CarbSmart™ Potato Quiche

Ingredients:
  • 3 cups CarbSmart™ potatoes, shredded
  • 3 Tbsp butter, melted
  • 3 eggs, beaten (in a large measuring cup)
  • 1/2 cup or 3 1/2 oz hot Italian sausage, casings removed
  • 1/4 cup onion, diced
  • 1 1/2 cups heavy cream (see tips).
  • fresh basil leaves, torn from stems
  • cherry tomatoes, sliced in half
  • 1/2 cup shredded provolone cheese
  • salt and pepper

 

 

Directions:
  1. Preheat oven to 375F.
  2. Line a large bowl with cheese cloth (or use a dish cloth). Add shredded potatoes to the lined bowl and squeeze moisture from potatoes by twisting and squeezing the cloth. Dump the water squeezed from the potatoes and add the potatoes back to the same bowl. Set aside.
  3. Add melted butter and salt to potatoes and mix to combine. Spray a pie pan with cooking spray then use your hands to form the base of the quiche by spreading the shredded potatoes around the bottom and up the sides of the pan (to mimic a traditional pie crust). Spray again with cooking spray and bake uncovered for 30 minutes. Remove from the oven and set aside.
  4. While the potato crust bakes, melt butter in a pan over medium heat and cook onions until translucent. Add garlic and turn off the heat. Stir constantly to avoid burning the garlic (about 2-3 minutes).

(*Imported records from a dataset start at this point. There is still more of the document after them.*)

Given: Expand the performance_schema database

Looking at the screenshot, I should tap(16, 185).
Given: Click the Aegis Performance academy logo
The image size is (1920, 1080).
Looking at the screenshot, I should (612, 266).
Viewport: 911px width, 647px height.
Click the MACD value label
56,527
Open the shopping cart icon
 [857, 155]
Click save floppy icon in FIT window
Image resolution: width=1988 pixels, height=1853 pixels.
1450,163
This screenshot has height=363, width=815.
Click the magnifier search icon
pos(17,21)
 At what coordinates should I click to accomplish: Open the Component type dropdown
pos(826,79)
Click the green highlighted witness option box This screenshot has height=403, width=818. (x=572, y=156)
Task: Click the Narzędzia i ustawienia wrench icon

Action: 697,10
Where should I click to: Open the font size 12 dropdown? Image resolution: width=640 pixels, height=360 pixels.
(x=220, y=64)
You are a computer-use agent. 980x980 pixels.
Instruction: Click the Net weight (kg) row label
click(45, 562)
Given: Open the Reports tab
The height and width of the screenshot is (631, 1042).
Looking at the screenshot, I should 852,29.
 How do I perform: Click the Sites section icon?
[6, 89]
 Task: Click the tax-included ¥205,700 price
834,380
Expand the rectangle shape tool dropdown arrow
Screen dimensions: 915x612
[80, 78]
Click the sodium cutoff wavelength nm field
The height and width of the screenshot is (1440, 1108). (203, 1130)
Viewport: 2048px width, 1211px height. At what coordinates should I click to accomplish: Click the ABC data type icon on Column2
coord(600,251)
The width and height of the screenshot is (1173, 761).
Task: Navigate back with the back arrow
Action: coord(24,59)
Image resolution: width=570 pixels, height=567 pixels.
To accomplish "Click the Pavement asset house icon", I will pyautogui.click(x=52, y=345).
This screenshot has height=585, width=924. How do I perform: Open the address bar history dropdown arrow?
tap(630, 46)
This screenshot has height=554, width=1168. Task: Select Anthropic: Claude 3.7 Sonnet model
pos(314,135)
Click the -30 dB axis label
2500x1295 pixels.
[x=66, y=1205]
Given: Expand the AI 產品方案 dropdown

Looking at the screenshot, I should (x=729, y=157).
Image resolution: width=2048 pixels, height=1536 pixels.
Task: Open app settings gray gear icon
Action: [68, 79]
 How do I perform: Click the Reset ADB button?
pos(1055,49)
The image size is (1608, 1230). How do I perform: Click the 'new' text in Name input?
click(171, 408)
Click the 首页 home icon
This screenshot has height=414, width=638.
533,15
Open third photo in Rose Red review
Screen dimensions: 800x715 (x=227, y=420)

Remove onion and garlic mixture and set aside.
  5. Wipe the pan with a paper towel. Add crumbled hot Italian sausage to the pan and cook, breaking apart any large clumps, until heated through and no pink color remains. Drain cooked sausage with a colander or set on a paper towel lined plate to remove excess fat drippings.
  6. Add 3 eggs to a large measuring cup and whisk. To same measuring cup, add heavy cream until the mixture reaches 1 1/2 cups measurement.
  7. Pour the egg mixture into a large bowl and add basil leaves, onions, cheese, and cooked sausage. Lightly mix.
  8. Add prepared potato pie crust pan to a large baking sheet before adding filling ingredients.
  9. Pour egg mixture into the potato crust. Place sliced cherry tomatoes onto the surface cut-side down.
  10. Bake for 45 minutes until the top is golden brown and the filling is set. TIP: If the top begins to brown too much but the filling is still soft, lightly cover the edges of the quiche with foil and continue to bake until the center is set.
  11. Remove from the oven and let the quiche rest for 15 minutes before slicing.